The Evil That Men Do documents Hazelwood's FBI career as an expert assigned to explore and uncover the motivations and psychology of sexual predators. At first his role was not highly respected within the bureau, but after he developed a successful method for entering the minds of serial killers and rapists, Hazelwood helped transform sexual crime investigation into a well-respected area of study.

Upon beginning his FBI career, Hazelwood quickly realized that no serious study had ever been made of serial rapists. As he notes in The Evil That Men Do: "There'd been hundreds of rape studies done, but no one had ever looked at serial rapists." Deciding to conduct some research of his own, Hazelwood gathered forty-one men from twelve different states, all of whom had been imprisoned for rape. Combined, these individuals were responsible for 837 rapes and had attempted approximately 400 more. While at the conclusion of his research Hazelwood found no comprehensive reason why some individuals act out and others do not, he did acquire the necessary skills and knowledge to co-found the Violent Criminal Apprehension Program (VICAP) with Robert Ressler and John Douglas. This FBI program serves the purpose of profiling serial killers.
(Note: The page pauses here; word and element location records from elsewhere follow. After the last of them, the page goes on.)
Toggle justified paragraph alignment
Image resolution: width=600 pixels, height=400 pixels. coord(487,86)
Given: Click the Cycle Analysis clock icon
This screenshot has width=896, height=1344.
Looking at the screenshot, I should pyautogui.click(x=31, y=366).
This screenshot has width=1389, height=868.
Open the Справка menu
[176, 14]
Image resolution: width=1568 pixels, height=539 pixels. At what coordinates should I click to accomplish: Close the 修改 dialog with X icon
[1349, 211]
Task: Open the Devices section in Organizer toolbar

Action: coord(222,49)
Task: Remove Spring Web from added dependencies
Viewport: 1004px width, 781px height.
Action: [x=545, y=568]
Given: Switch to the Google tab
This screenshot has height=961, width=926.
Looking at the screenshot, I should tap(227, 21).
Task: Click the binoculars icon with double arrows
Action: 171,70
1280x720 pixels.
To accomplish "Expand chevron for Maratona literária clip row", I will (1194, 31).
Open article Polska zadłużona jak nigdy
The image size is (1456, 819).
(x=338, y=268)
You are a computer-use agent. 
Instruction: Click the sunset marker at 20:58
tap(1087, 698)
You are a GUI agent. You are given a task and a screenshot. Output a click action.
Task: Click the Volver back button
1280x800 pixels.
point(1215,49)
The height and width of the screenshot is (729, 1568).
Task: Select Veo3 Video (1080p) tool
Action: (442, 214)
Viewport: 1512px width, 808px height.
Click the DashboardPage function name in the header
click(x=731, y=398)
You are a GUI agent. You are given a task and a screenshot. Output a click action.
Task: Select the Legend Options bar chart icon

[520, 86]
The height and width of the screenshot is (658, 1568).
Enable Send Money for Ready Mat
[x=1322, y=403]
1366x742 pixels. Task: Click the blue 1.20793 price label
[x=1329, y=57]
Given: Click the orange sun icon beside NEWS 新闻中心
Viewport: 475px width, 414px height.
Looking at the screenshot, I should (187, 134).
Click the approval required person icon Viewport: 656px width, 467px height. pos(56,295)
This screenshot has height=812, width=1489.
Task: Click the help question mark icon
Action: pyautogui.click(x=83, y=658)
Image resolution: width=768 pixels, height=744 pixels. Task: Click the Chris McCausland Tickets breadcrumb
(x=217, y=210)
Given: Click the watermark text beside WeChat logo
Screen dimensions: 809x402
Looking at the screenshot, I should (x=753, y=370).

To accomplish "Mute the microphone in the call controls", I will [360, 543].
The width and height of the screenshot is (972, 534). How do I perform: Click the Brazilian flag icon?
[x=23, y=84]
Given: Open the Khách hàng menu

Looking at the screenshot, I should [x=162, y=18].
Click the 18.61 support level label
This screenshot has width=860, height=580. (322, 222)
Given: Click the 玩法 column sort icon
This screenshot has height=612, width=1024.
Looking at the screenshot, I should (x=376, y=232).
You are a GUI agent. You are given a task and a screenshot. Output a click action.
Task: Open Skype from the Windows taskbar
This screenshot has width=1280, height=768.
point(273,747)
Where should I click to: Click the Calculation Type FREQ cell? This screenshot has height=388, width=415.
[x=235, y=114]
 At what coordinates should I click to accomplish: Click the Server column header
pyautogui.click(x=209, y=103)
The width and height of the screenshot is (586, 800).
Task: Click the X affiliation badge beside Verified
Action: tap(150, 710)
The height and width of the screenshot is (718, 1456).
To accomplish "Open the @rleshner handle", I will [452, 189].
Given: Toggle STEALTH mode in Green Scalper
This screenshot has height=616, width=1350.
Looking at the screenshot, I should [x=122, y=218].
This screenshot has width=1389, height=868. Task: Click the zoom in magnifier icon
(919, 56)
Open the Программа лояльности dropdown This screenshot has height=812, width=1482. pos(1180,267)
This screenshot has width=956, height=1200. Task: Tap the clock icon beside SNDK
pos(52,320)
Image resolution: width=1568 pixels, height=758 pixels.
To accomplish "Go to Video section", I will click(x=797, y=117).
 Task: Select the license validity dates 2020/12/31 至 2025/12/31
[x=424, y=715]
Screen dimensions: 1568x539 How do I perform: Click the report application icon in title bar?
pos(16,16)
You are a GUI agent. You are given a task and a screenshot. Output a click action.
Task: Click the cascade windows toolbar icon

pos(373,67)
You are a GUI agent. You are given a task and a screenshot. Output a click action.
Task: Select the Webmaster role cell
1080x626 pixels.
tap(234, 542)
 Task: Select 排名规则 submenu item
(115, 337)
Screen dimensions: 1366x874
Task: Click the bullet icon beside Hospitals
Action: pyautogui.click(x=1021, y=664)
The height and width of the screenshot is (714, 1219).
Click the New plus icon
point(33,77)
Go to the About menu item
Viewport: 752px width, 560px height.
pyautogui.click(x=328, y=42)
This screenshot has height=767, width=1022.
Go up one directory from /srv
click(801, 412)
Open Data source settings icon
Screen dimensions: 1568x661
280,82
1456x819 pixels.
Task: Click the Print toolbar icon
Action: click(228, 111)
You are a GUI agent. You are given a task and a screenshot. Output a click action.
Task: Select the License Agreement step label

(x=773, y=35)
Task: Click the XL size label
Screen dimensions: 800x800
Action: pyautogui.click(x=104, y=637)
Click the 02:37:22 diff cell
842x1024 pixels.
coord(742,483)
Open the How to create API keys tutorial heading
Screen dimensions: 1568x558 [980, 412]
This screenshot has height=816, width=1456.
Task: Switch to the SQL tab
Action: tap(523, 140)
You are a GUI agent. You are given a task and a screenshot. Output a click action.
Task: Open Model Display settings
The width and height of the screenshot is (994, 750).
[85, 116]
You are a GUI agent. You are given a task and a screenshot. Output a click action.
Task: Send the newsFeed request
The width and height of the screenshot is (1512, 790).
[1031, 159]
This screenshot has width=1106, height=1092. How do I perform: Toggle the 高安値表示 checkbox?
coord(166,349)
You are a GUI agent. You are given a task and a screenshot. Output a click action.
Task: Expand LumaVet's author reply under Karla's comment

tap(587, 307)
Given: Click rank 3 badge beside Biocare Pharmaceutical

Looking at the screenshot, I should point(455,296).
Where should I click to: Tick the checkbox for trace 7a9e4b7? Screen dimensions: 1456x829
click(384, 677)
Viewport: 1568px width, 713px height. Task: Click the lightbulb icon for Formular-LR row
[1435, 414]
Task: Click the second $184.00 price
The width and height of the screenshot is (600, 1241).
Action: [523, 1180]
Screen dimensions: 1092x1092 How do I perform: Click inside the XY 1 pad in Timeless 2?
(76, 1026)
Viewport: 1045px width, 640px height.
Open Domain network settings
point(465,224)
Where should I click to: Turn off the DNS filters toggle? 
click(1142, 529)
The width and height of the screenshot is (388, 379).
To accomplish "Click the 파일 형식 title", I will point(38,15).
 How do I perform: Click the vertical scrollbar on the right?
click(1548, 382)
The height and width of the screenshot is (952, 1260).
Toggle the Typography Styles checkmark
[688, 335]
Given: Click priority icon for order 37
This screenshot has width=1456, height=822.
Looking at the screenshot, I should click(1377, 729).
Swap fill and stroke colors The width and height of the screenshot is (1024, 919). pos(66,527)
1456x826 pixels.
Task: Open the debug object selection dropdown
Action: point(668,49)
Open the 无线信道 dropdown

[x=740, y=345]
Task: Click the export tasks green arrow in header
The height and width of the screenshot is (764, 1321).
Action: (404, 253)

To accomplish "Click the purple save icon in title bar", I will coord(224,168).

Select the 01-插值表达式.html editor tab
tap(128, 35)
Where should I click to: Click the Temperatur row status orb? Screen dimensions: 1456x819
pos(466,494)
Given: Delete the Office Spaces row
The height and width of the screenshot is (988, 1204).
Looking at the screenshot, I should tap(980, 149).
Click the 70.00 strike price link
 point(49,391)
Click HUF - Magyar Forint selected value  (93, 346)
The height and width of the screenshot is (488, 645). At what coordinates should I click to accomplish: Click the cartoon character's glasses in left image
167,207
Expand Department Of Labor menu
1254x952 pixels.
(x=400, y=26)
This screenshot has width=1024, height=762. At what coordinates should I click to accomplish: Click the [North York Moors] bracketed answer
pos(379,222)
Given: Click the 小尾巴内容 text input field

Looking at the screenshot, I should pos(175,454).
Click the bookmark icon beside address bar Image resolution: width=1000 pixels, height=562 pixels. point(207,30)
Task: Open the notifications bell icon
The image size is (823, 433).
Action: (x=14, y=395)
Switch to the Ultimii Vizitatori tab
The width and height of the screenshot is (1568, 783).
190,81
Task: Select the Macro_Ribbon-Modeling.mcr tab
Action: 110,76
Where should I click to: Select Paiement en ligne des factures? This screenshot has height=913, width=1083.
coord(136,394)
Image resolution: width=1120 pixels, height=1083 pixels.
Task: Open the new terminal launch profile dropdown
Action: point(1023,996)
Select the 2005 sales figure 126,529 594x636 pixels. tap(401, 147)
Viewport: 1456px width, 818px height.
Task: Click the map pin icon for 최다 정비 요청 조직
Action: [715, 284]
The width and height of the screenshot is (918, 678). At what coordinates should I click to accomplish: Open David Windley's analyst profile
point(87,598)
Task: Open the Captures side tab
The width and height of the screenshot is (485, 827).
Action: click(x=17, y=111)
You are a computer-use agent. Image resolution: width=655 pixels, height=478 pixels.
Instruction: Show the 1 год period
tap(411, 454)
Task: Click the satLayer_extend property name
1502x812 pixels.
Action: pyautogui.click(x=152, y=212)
The Evil That Men Do follows Hazelwood's career through several well-known criminal cases, among them the notorious Tawana Brawley case of 1987, the Lonely Heart Killer case, the "Ken and Barbie" killings, the Atlanta child murders, and the 1989 explosion on the USS Iowa that killed forty-seven people. Also included are case studies, biographical information, and statistics. A reviewer for Publishers Weekly stated that "Michaud is most interesting when he ably summarizes Hazelwood's groundbreaking work and least interesting when he slips into simple hagiography of the dedicated lawman." Christopher Lehmann-Haupt commented in the New York Times, "In fact, you learn so much from cases like these that by the end, in a chapter called 'You Be the Analyst,' you find you are able to put together many of the clues in the 1986 rape-murder of a young typist in the FBI's San Antonio office."

Michaud and Hazelwood have also teamed up to write Dark Dreams: Sexual Violence, Homicide, and the Mind. This time taking the investigations and psychological aspects of each individual case a bit further, techniques and psychological profiles of the offenders are openly discussed by the authors. Hazelwood shares his tactics for successfully tracking down these very same perpetrators and also recounts the dangers he has faced in the course of doing his job.

BIOGRAPHICAL AND CRITICAL SOURCES:

PERIODICALS

New York Times, February 4, 1999, Christopher Lehmann-Haupt, review of The Evil That Men Do: FBI Profiler Roy Hazelwood's Journey into the Minds of Sexual Predators, p. E8

Publishers Weekly, December 14, 1998, review of The Evil That Men Do, p. 66.